(Word and element location records)
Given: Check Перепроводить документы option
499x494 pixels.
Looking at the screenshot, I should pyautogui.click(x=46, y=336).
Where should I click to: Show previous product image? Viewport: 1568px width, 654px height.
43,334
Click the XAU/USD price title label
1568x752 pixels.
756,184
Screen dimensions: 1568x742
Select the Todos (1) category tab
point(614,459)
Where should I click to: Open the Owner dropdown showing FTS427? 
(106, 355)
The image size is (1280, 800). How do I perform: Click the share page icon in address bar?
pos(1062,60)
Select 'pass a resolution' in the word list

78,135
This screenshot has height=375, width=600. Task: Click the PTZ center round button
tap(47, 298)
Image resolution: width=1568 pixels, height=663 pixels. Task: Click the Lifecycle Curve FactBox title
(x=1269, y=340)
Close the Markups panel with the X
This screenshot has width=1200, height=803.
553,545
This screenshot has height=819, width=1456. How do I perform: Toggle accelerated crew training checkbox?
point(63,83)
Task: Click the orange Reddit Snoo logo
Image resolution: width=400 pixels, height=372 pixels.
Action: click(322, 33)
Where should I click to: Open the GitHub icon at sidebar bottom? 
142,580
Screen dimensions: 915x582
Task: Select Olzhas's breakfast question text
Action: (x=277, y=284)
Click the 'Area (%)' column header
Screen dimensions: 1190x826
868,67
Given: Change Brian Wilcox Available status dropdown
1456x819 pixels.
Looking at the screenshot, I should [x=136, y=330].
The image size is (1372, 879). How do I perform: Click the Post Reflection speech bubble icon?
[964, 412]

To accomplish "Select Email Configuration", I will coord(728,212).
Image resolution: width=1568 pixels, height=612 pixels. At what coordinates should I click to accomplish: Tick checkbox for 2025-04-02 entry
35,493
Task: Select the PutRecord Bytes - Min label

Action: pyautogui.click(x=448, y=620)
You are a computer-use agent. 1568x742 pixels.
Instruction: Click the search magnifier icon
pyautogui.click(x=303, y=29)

Aim -
Write the records from the line containing "The image size is (1372, 879)." through the end of the records as a two-column CSV with the columns text and answer. Use one row per record, and put each value in a quoted field with its line breaks replaced by spaces.

Correct answer -
text,answer
"The image size is (1372, 879). How do I perform: Click the Post Reflection speech bubble icon?","[964, 412]"
"To accomplish ""Select Email Configuration"",","I will coord(728,212)."
"Image resolution: width=1568 pixels, height=612 pixels. At what coordinates should I click to accomplish: Tick checkbox for 2025-04-02 entry","35,493"
"Task: Select the PutRecord Bytes - Min label","Action: pyautogui.click(x=448, y=620)"
"You are a computer-use agent. 1568x742 pixels. Instruction: Click the search magnifier icon","pyautogui.click(x=303, y=29)"